Friday, December 4, 2015

100 Hours a Week

I have a son for whom a 100 work week is fairly routine – he’s in the financial world – and whose doctor wife is no stranger to 80 hour weeks. There are days where they aren’t even in their apartment at the same time. That they are even thinking about having a child makes me smile and fret at the same time. So I was intrigued by a recent article by Laura Vanderkamp in (November 19th) examining exactly how many hours a working family can actually withstand before cracking… including the hours necessary to raise a child (children?).
It seems that the 100 hour effort might just be the breaking point. 100 hours of combined work across both people constituting a parenting couple. Ugh… not pretty, I though. “But talk to two-career couples and you find the situation is not so cut-and-dried. First, almost no one actually works 80 hours per week. [Yeah, right!] One study comparing people’s estimated workweeks with time diaries found that people claiming 70, 80, or 90-plus hour workweeks were inflating their totals by about 25 hours. In other words, two people with ‘75-hour workweek’ jobs might both be working 50.”
Except that I can call my son at 9 PM on a Sunday and know that he is at the office!!! And Dr. Dekom is on the night shift schedule at her hospital having worked most of the day before. Reality. So what steps can a couple take to make long work hours work with having a child?
Studies at IBM and Brigham Young University suggest that if you can sort of control when and where you work, there is greater capacity to parent. This flexibility takes the 38 hour maximum week before chaos ensues and makes the 57 hour week tolerable.
While 100 total hours probably isn’t a strict limit, smart couples naturally ebb and flow to cover each other’s busy times. Jennifer Owens, editorial director of Working Mother magazine, often talks about how she and her husband each work late two nights per week while the other covers the home front.” This trade-off strategy takes some of the pressure off… assuming that there are ebbs and flows.

[Data for review]:
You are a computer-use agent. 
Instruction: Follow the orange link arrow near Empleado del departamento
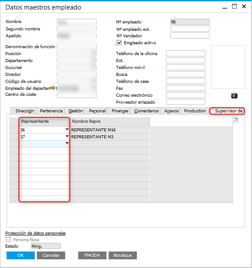(x=53, y=88)
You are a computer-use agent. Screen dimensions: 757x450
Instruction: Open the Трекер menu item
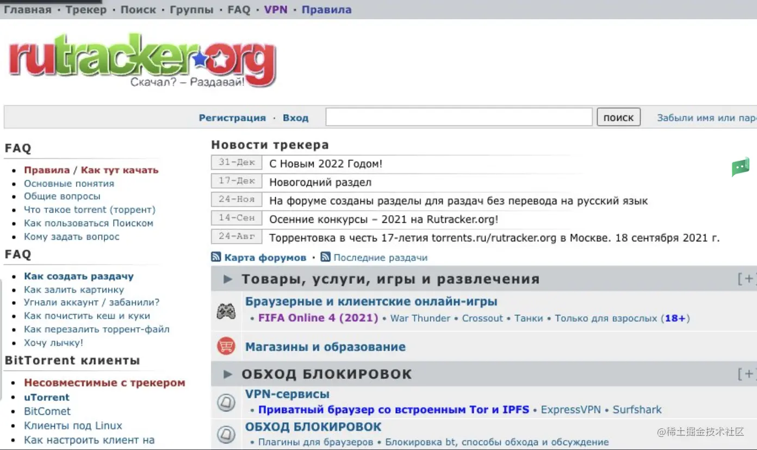tap(86, 9)
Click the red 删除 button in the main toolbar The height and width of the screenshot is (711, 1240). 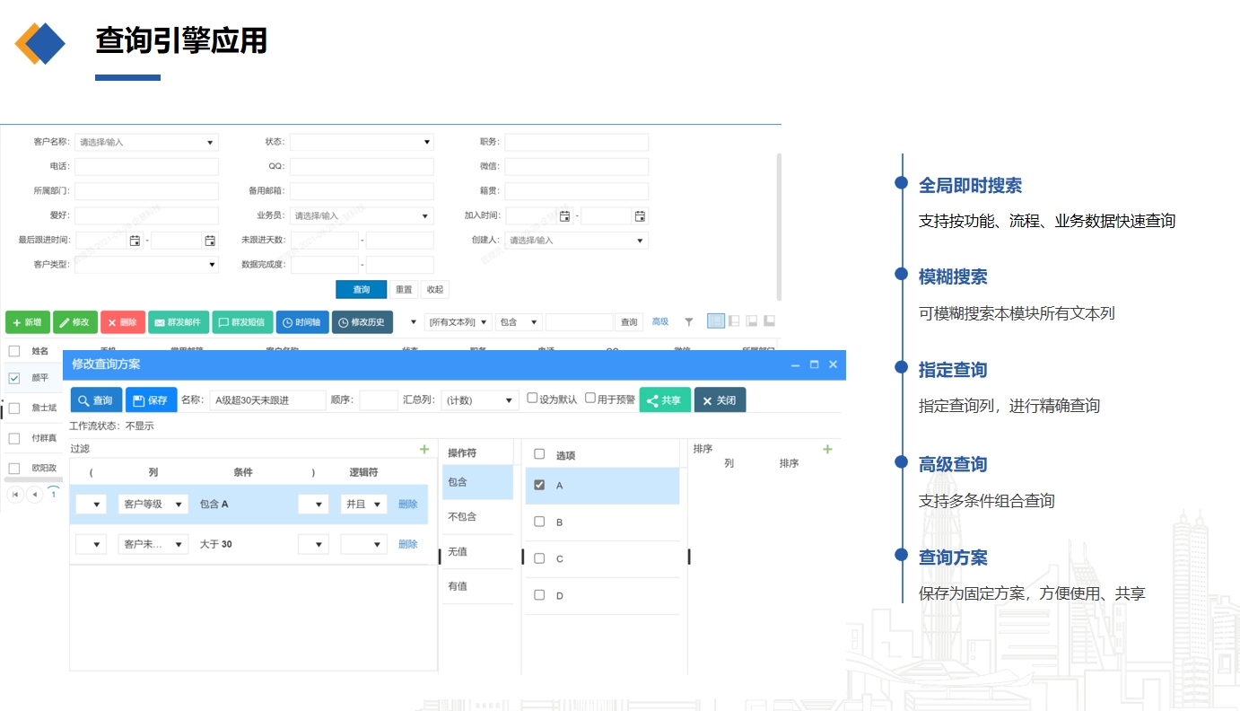tap(122, 322)
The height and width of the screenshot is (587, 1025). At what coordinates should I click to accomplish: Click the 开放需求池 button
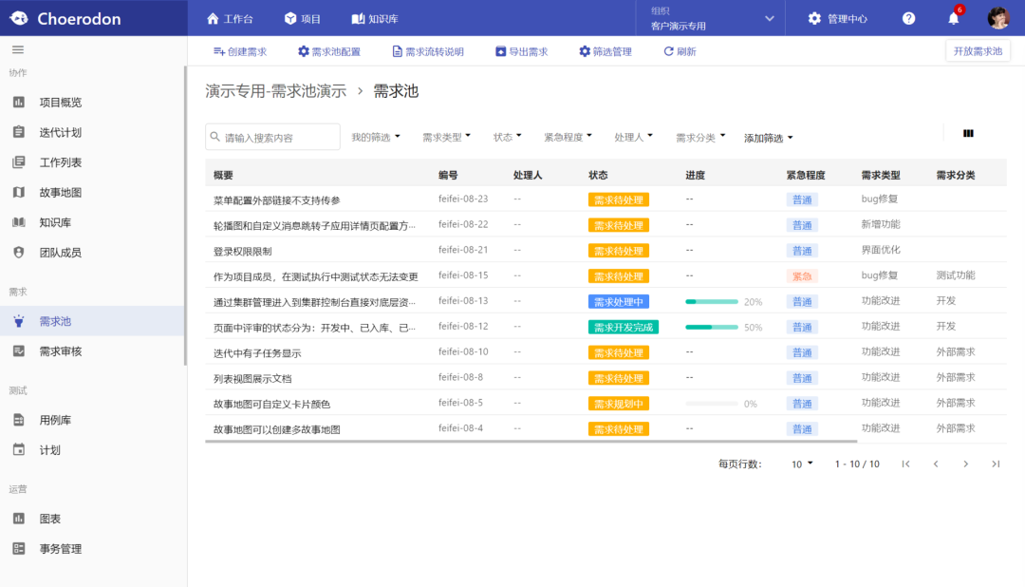(978, 51)
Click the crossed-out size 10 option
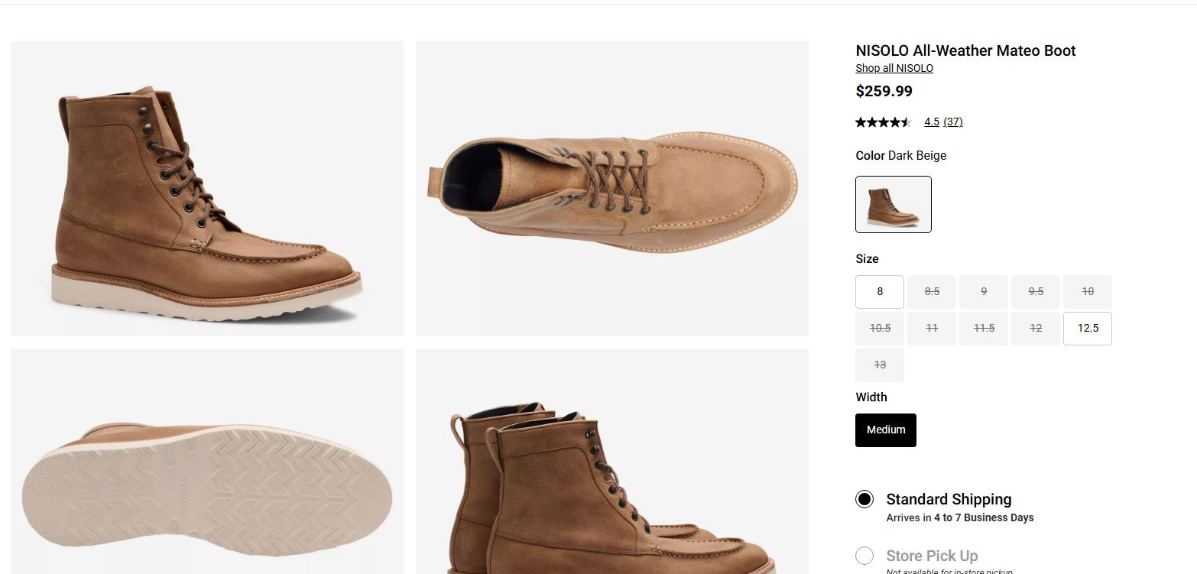Image resolution: width=1197 pixels, height=574 pixels. point(1088,291)
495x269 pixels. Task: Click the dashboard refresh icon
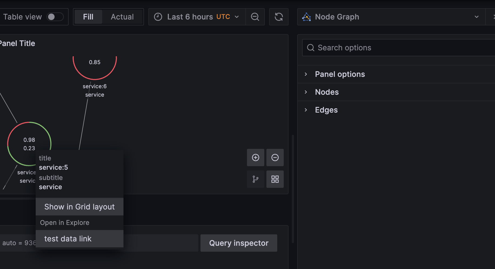(x=279, y=17)
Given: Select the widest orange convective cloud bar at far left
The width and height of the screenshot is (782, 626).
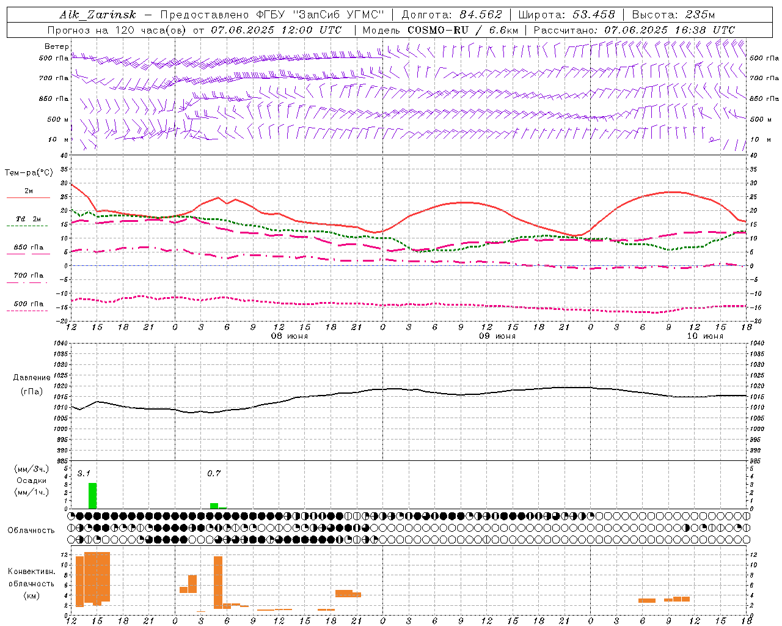Looking at the screenshot, I should (x=97, y=577).
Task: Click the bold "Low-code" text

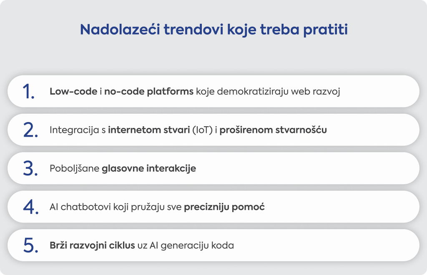Action: pos(73,91)
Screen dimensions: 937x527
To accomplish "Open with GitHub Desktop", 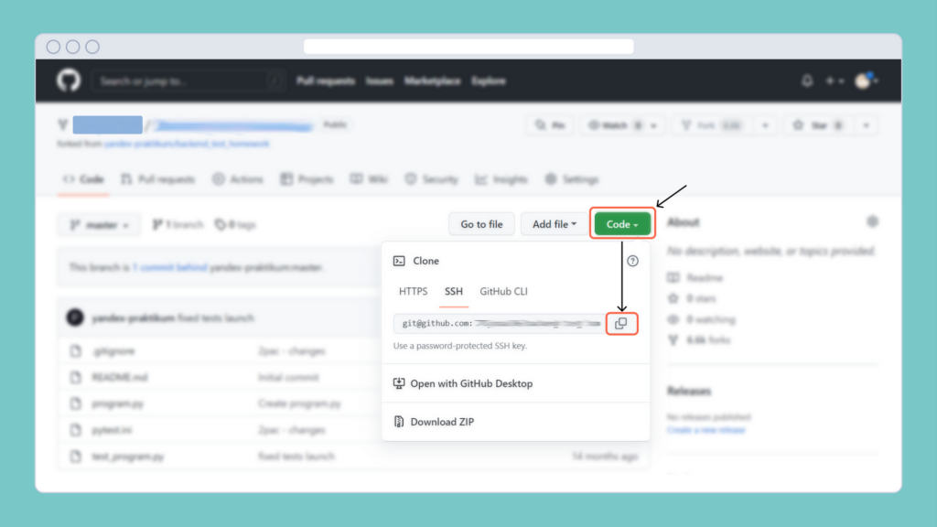I will pos(471,383).
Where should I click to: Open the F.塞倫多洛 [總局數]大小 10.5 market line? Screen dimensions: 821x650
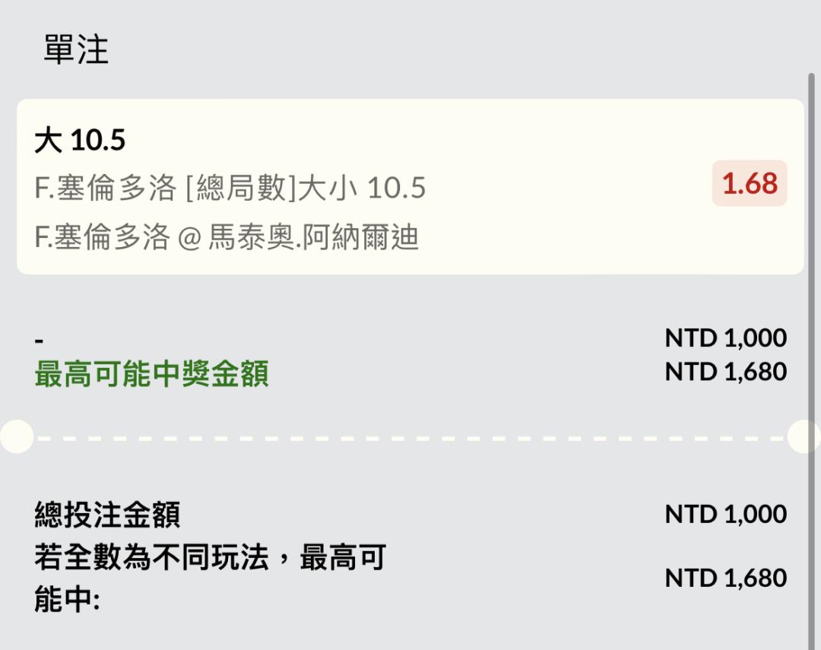click(230, 188)
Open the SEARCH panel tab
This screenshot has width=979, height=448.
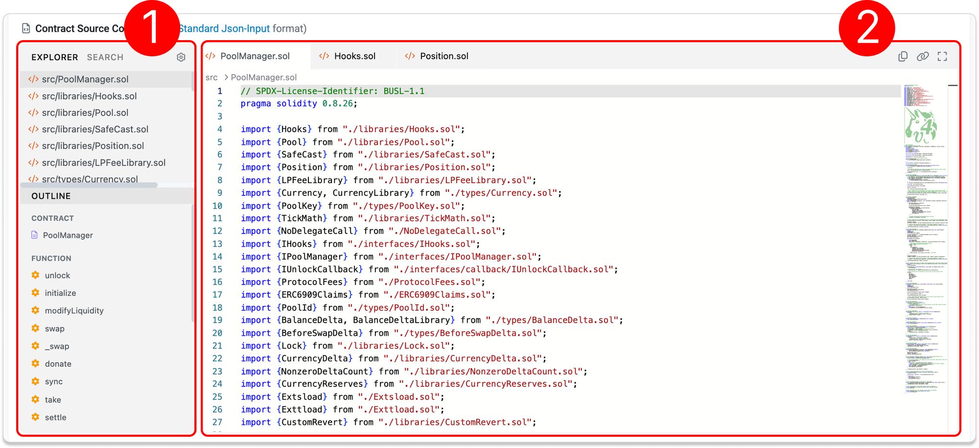[x=105, y=57]
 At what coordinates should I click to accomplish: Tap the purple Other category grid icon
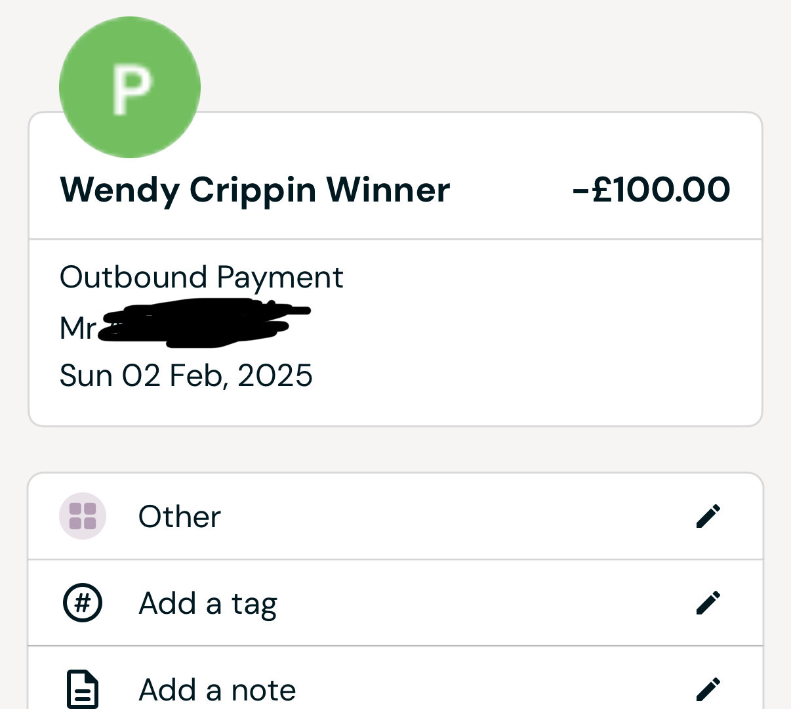pos(83,516)
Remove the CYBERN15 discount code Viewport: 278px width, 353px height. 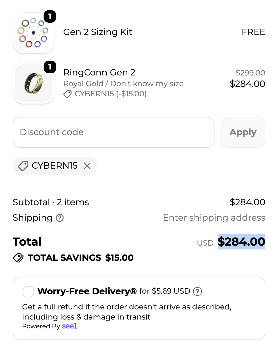point(87,166)
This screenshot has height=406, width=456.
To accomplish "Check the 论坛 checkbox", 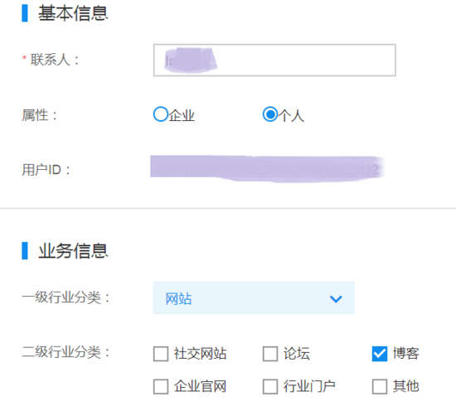I will click(x=270, y=354).
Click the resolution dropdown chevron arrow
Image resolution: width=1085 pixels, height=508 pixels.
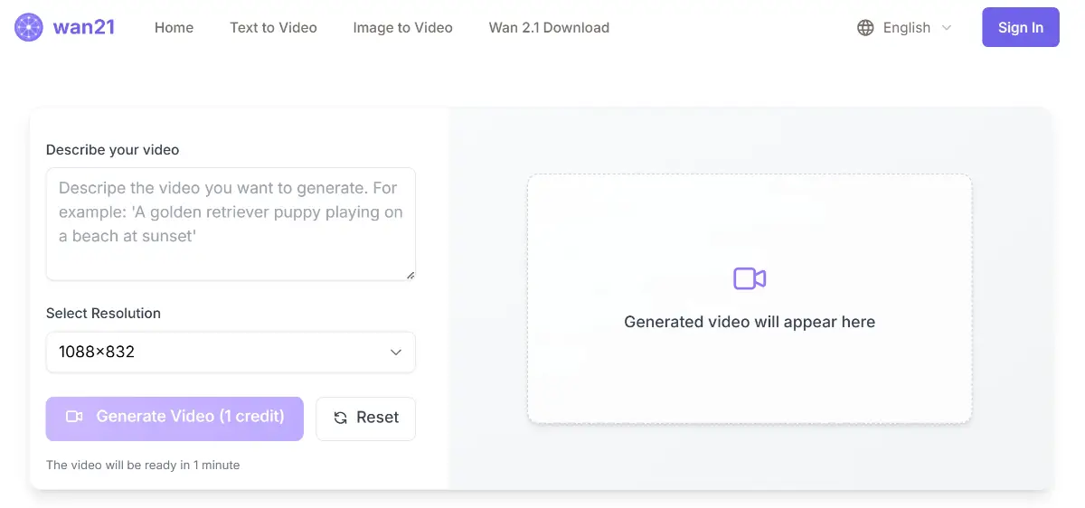(395, 353)
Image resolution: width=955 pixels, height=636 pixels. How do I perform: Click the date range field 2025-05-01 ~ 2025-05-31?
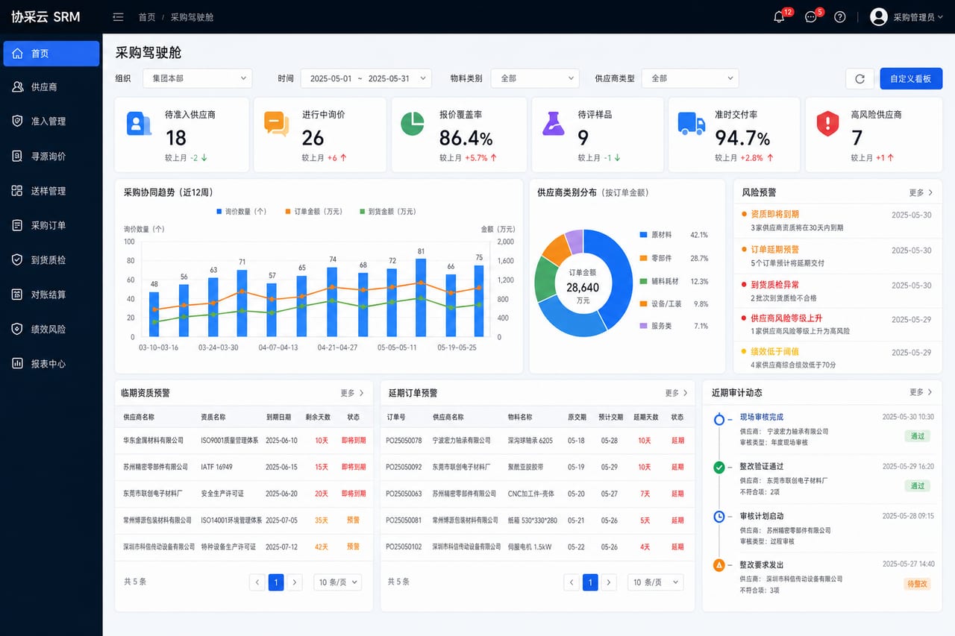click(366, 78)

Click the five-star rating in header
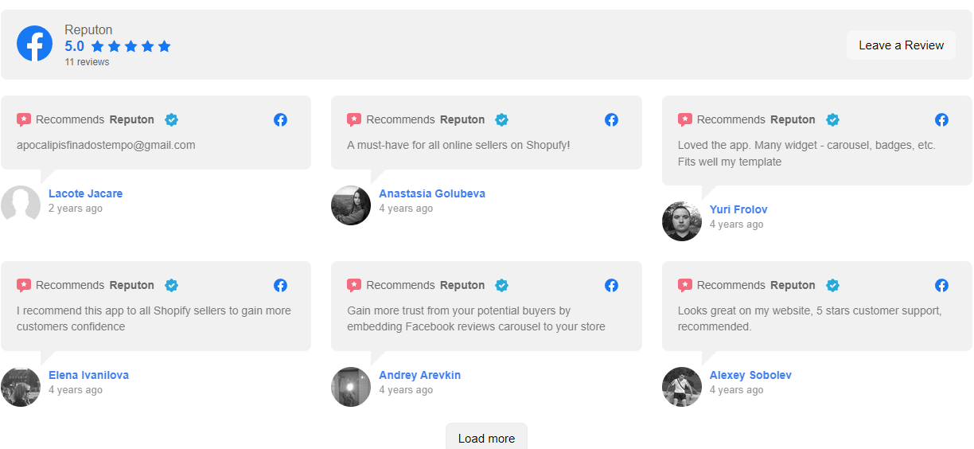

[Complete the following]:
- a) Reproduce the text of the post on 100-hour workweeks from "It seems that" up to and including "having a child?".
- b) Using the post on 100-hour workweeks, decide whether each statement agrees with it. Answer yes or no for each and quote the deciding words. (i) The writer's son is married to a doctor who often works 80-hour weeks. (ii) A study found that people claiming very long workweeks overstated their totals by about 15 hours. (iii) The studies on flexible work were conducted at IBM and Harvard University.

[Task-by-task outputs]:
- a)
It seems that the 100 hour effort might just be the breaking point. 100 hours of combined work across both people constituting a parenting couple. Ugh… not pretty, I though. “But talk to two-career couples and you find the situation is not so cut-and-dried. First, almost no one actually works 80 hours per week. [Yeah, right!] One study comparing people’s estimated workweeks with time diaries found that people claiming 70, 80, or 90-plus hour workweeks were inflating their totals by about 25 hours. In other words, two people with ‘75-hour workweek’ jobs might both be working 50.”
Except that I can call my son at 9 PM on a Sunday and know that he is at the office!!! And Dr. Dekom is on the night shift schedule at her hospital having worked most of the day before. Reality. So what steps can a couple take to make long work hours work with having a child?

- b)
(i) Yes: "whose doctor wife is no stranger to 80 hour weeks"
(ii) No: "were inflating their totals by about 25 hours"
(iii) No: "Studies at IBM and Brigham Young University"